Glenville man prepares to retire after 50 years at co-op
Published 10:15 am Tuesday, January 3, 2017
HAYWARD — The average worker today stays at his or her job for 4.4 years, according to the most recent available data from the Bureau of Labor Statistics.
Gary Gulbrandson is not your average worker.
Gulbrandson, 68, is getting ready to retire from Hayward Co-op — where he has worked for 50 years.
A native of Hayward, Gulbrandson graduated from Albert Lea High School in 1966 and now lives in Glenville with his wife, Shelley.
Now the co-op’s agronomy manager, Gulbrandson started at Hayward Co-op in January 1967 — meaning he’ll retire just around his exact 50-year anniversary.
“I never figured on staying here this long, but one thing led to another and here I am,” he said.
The only other jobs he worked before starting at the co-op were working for one farmer and building a hog house for another farmer.
Having grown up on a farm, Gulbrandson said he knew he’d always have a job related to farming.
“I always wanted to farm, and this is the next best thing to farming,” he said.
His job as agronomy manager at the co-op has entailed everything from helping farmers plan their crops, helping spread fertilizer, taking customer orders and everything in between, Gulbrandson said.
The part of the job he has liked the most? The people.
“That’s one thing I’m going to miss the most, is the people,” Gulbrandson said.
While the decision wasn’t an easy one to make, Gulbrandson said he decided it was time to retire because he wanted to be able to do more volunteer work, travel more and be free of having a set schedule.
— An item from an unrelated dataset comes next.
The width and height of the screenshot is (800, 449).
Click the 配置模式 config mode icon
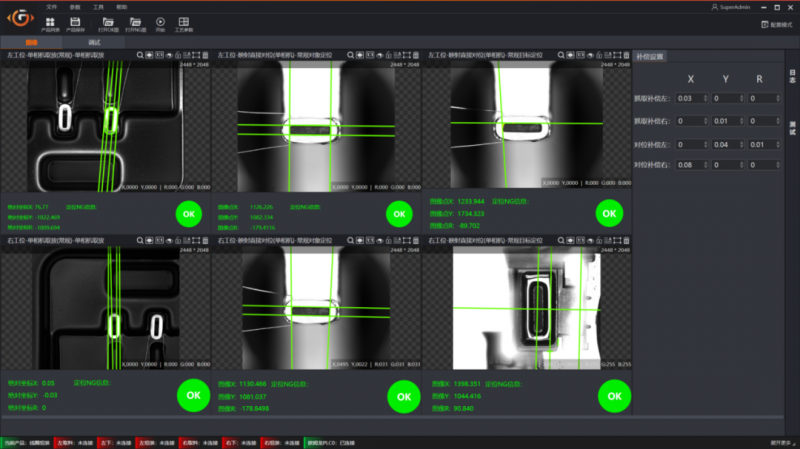765,24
He also hopes to spend more time with his family, especially his children — some of whom live out of state — and his 11 grandchildren.
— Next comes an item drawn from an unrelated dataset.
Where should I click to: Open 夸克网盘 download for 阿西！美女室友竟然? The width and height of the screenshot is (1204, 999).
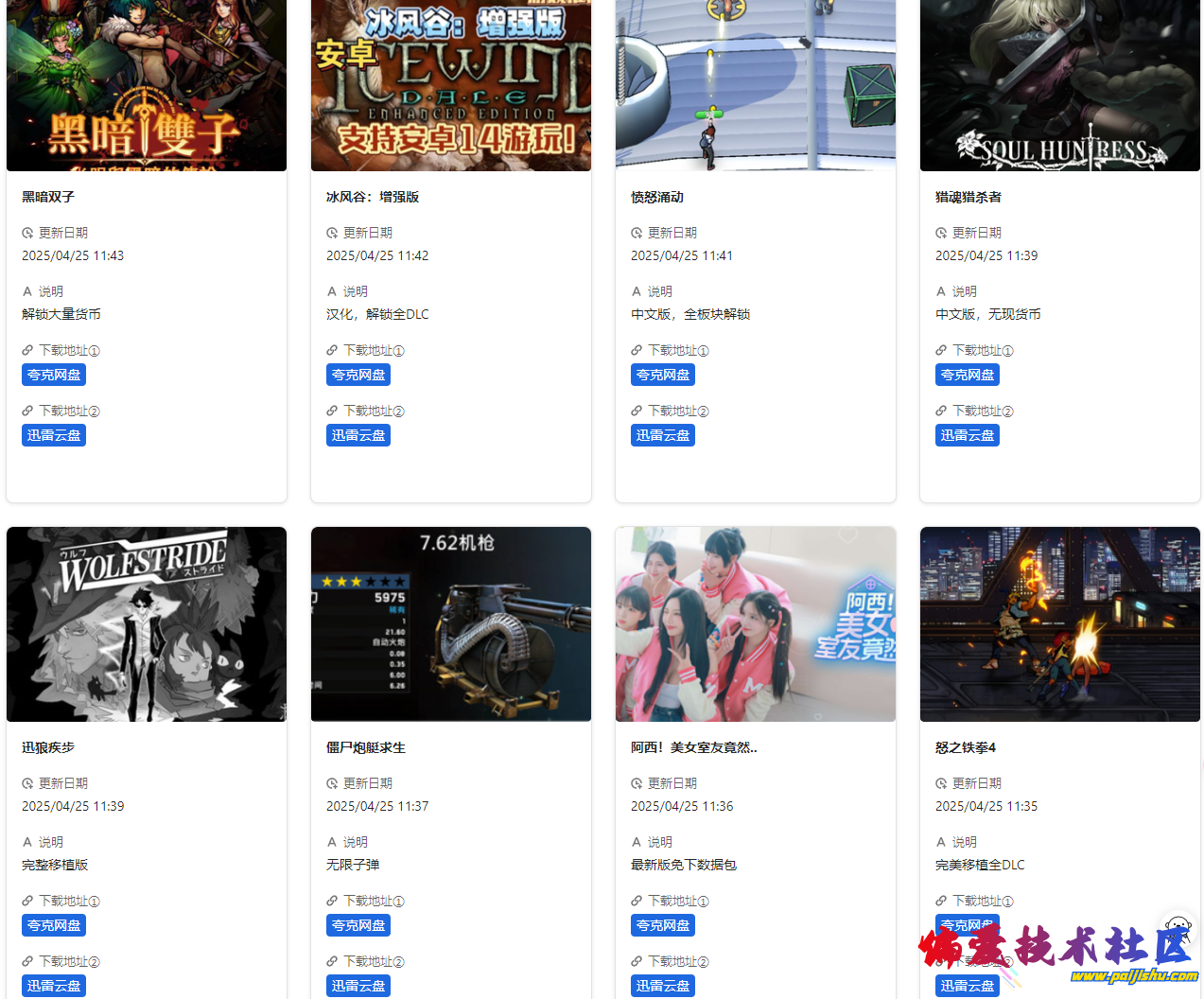(x=663, y=925)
A member of First Lutheran Church in Glenville, Gulbrandson said he has been the president, a trustee and the vice president, respectively, for the church; and is currently a Glenville City Council member.
Over his 50 years in the agriculture industry, Gulbrandson said farming has changed drastically. The co-op itself has expanded, and machinery used in farming has gotten much bigger and has opened up certain capabilities that weren’t there before. While Gulbrandson said farmers could originally fertilize about 300 acres in a day when he first started working, they can now go through that same number of acres in a single hour.
Gulbrandson said he has traveled all over the country quite a bit through working for the co-op and has made many friends he is still in touch with today.
He doesn’t plan to spend his retirement idly, either. Gulbrandson said he has always been one to keep busy and has always been an early riser — meaning he’ll be able to stay longer during his morning coffee visits to Glenville Shortstop. He will enjoy not having to fill his weekends with chores he couldn’t get to during the work week, he said.
There will be an open house in Gulbrandson’s honor from 9 a.m. to 3 p.m. Jan. 12 at Hayward Community Hall to celebrate his retirement from the co-op.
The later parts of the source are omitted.